Recently, it bothered me again. My pull-ups seemed to make things worse. And it felt like the tendon sometimes got stuck behind it. Maybe time, about a year later, to pop to the doctor after all! Which is what I did.
She felt the bump and mentioned it was some abnormal growth which would cause the tendon of my finger to contract and pull my finger in. I can fully stretch it now, but I run the risk of losing that ability. She didn't give me the name of that ailment, but I immediately knew enough! This was a description of Viking Hand, or, as it is more officially known, of Dupuytren's contracture. Oh dear. I didn't see that coming! The people I know that have it are in a later stage, which is a bit more prominent, and I hadn't recognised my mild symptoms as the same thing.

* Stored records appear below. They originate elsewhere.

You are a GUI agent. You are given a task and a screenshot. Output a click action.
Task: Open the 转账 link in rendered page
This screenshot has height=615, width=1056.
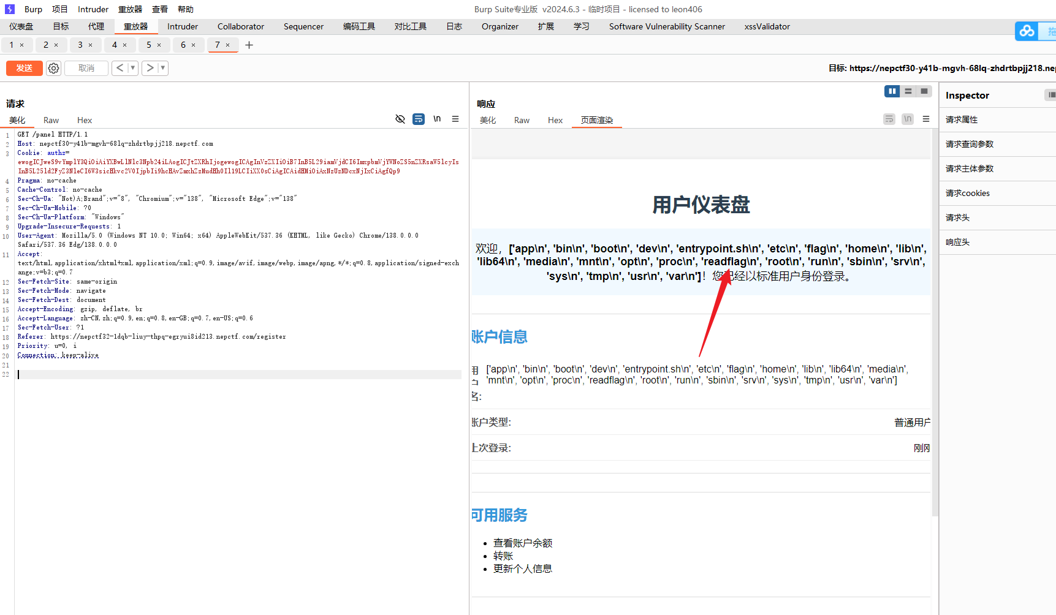(503, 556)
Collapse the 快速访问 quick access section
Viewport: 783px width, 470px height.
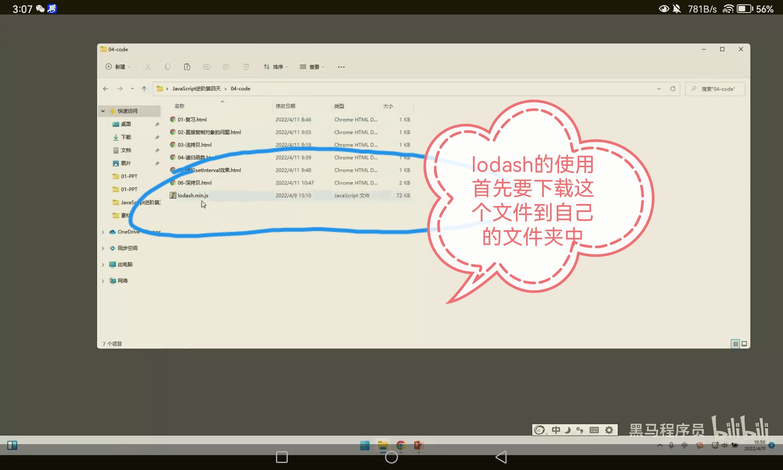(103, 111)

This is what my hand will start looking like (albeit in my case it will be my left hand, fortunately). Pic by Frank C. Müller
So now what? The website of the associated society suggests in the early stage you can get radiation therapy. Beyond that stage, surgery or steroid injections become options once the contracture becomes too much of a nuisance. Should I try to get radiated? I could imagine it's a hassle, and I don't know how fast the issue will progress. Maybe let things run their natural course? Or go and see if I can get onto a waiting list for treatment? As it's a slow disease I have some time to think about it.

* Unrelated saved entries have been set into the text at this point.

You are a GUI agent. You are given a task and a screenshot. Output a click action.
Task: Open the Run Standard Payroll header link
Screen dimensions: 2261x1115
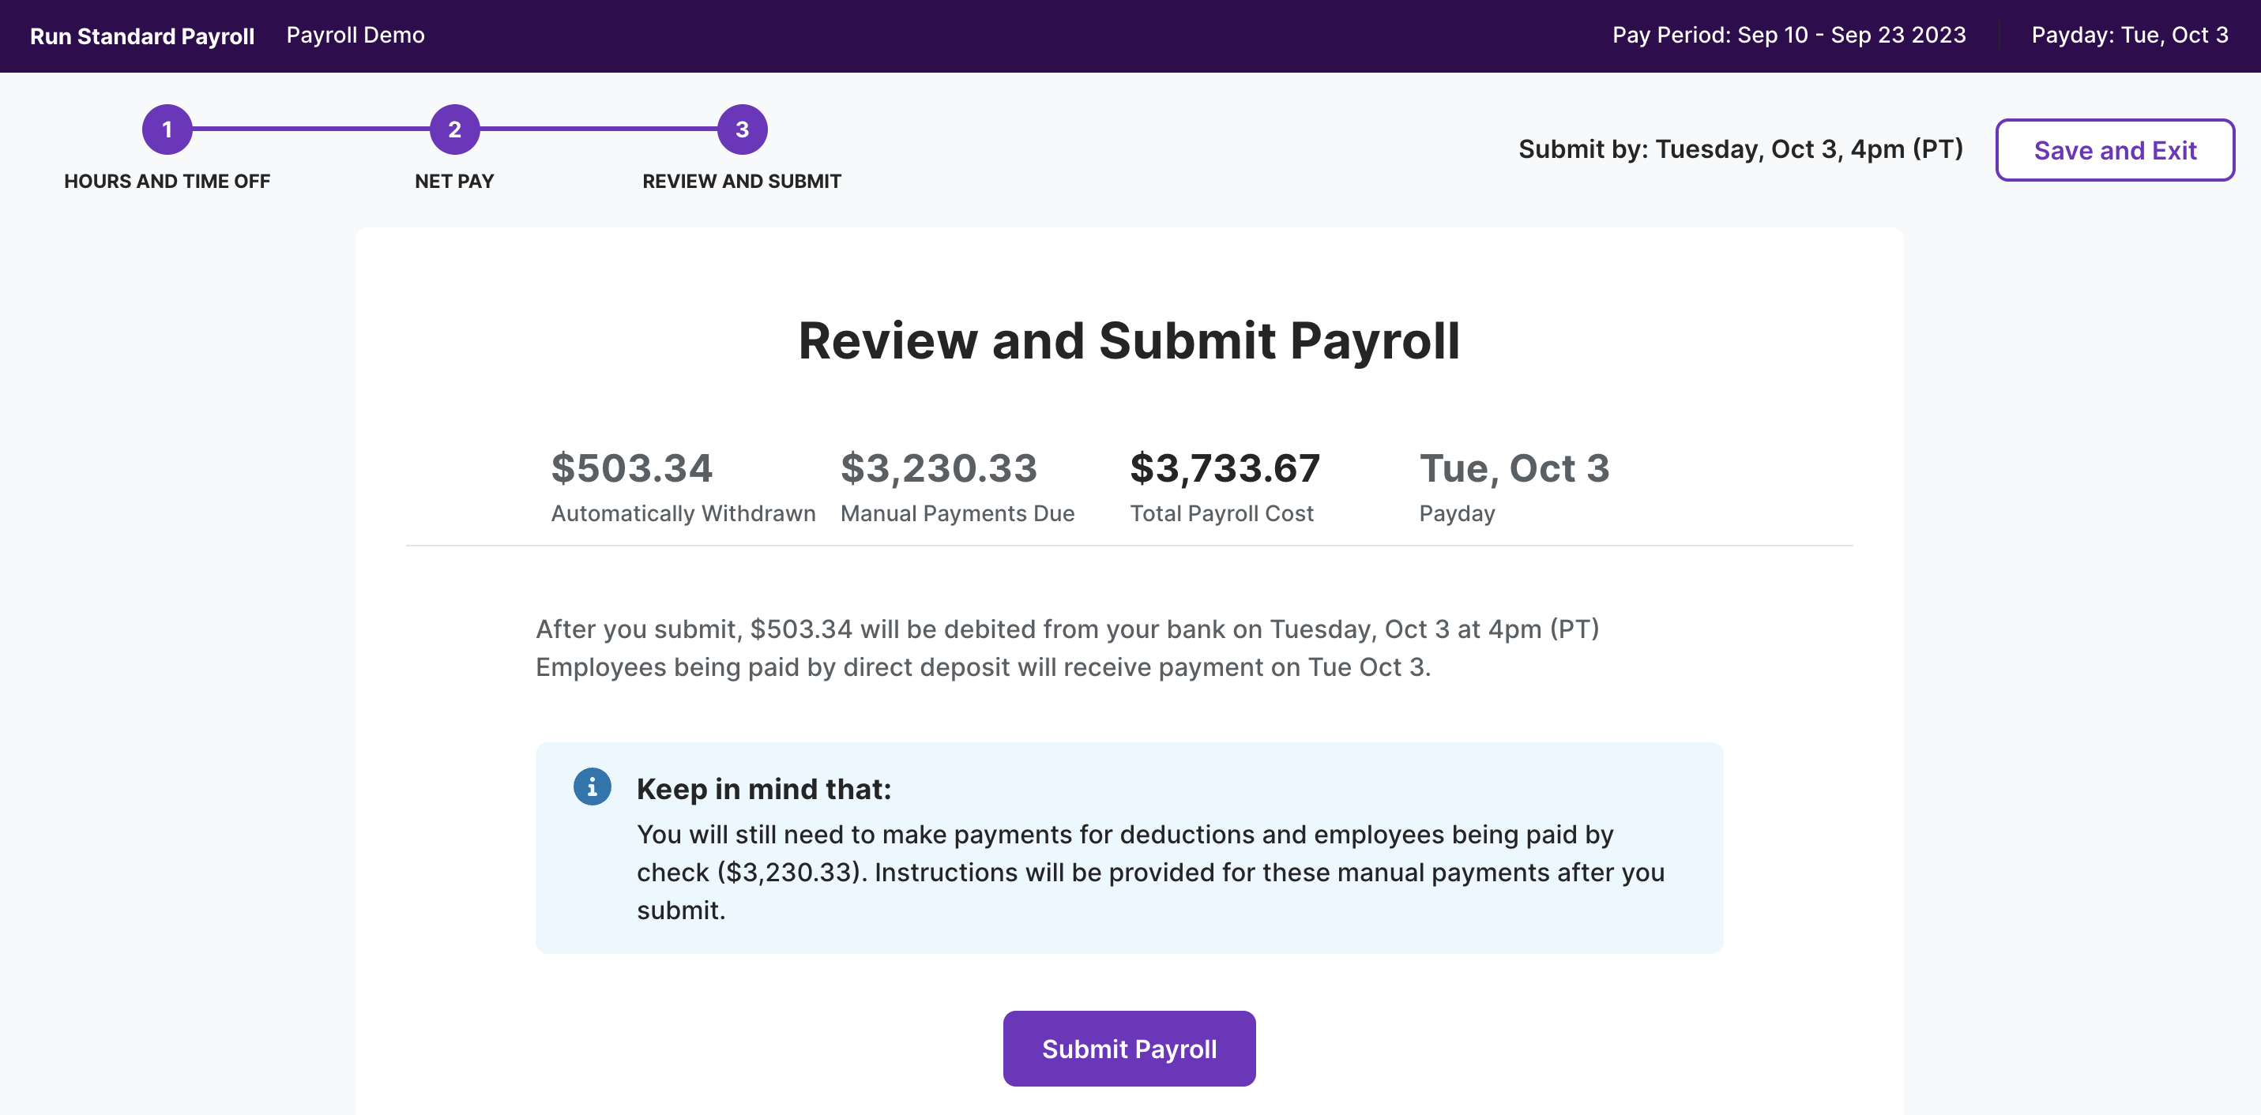click(x=141, y=36)
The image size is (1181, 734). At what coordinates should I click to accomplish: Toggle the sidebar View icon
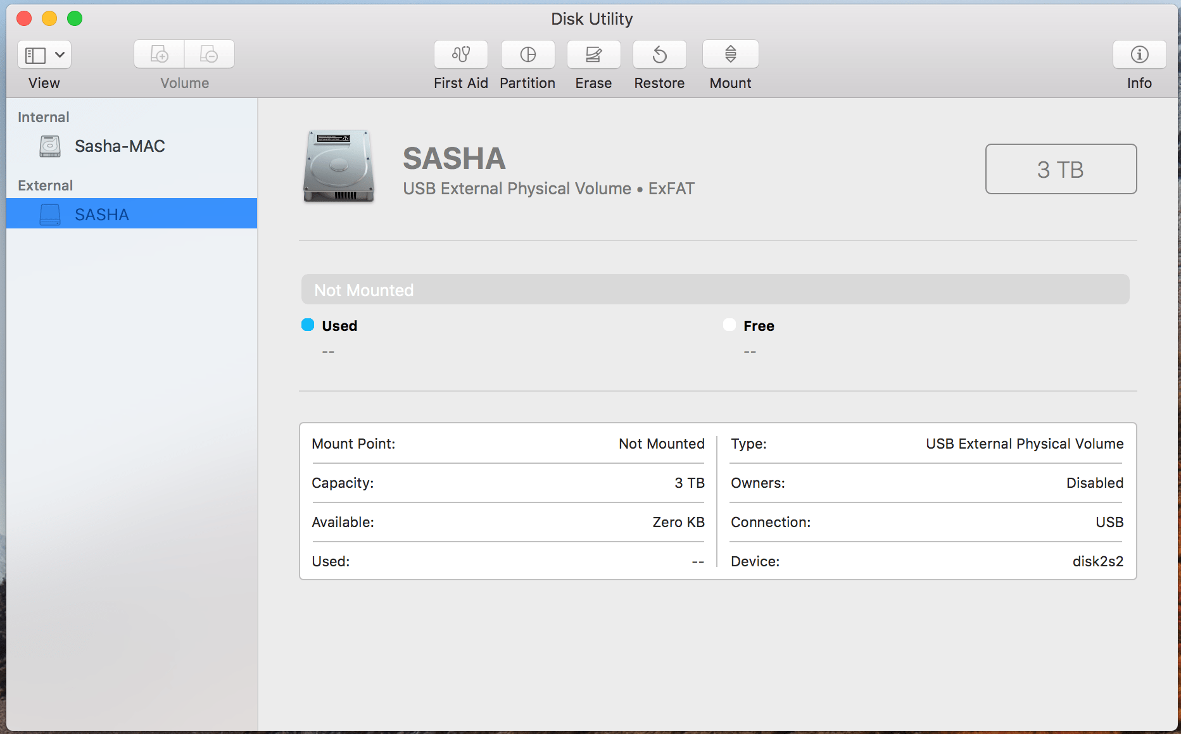tap(37, 54)
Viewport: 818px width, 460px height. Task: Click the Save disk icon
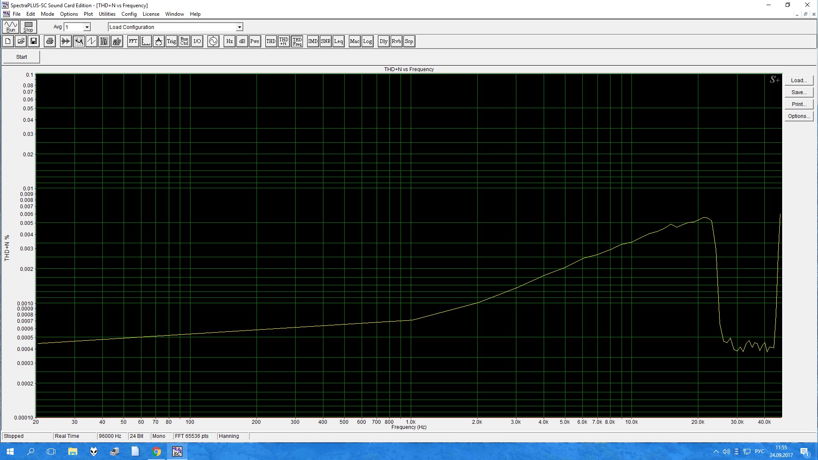click(x=34, y=41)
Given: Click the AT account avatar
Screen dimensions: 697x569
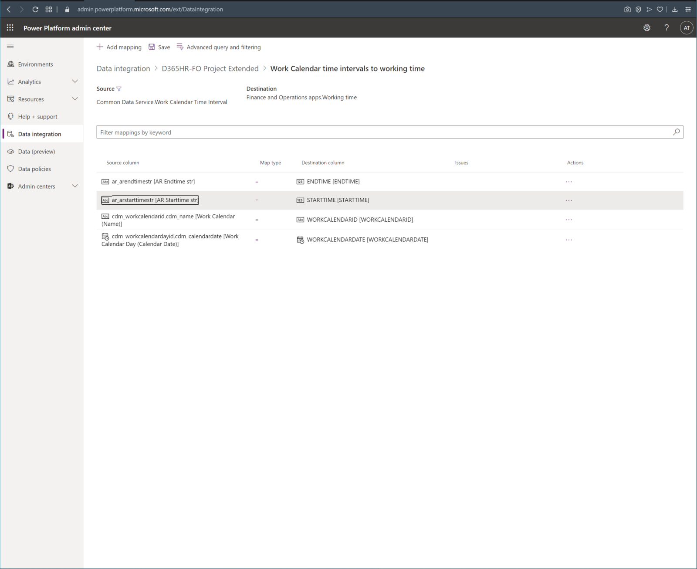Looking at the screenshot, I should pyautogui.click(x=687, y=27).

A slightly wry thing is that steroid injections are a common treatment. They tried that on my feet, decades ago! It was torture. They couldn't really see where they stuck that needle, of course, so they went by my sounds; when I would start screaming they would know that they had reached the problem bit of my foot, and emptied the syringe. Not pleasant. Maybe fate is bringing these times back, for a laugh?
In the meantime I think of the people I know who have it too: the first was my close colleague Tasha, who introduced me to its existence by finding out she had it. When that happened it was already in the contraction stage; knowing Tasha, she just ignored it in the earlier stages. She would walk around on a broken leg for weeks.
Then there was my colleague in Plymouth Chris. And the latest is my fellow climber Tony. He's our best climber, and his hand is also already in the next stage. I am glad to see he can still climb really well with a hand like that! And he says it does not hurt, although he also mention discomfort while doing pull-ups. But that is a detail. My future, although now festooned with a nuisance, still looks rosy...
PS I remembered my old caving mate Lionel had it too. It didn't stop him either!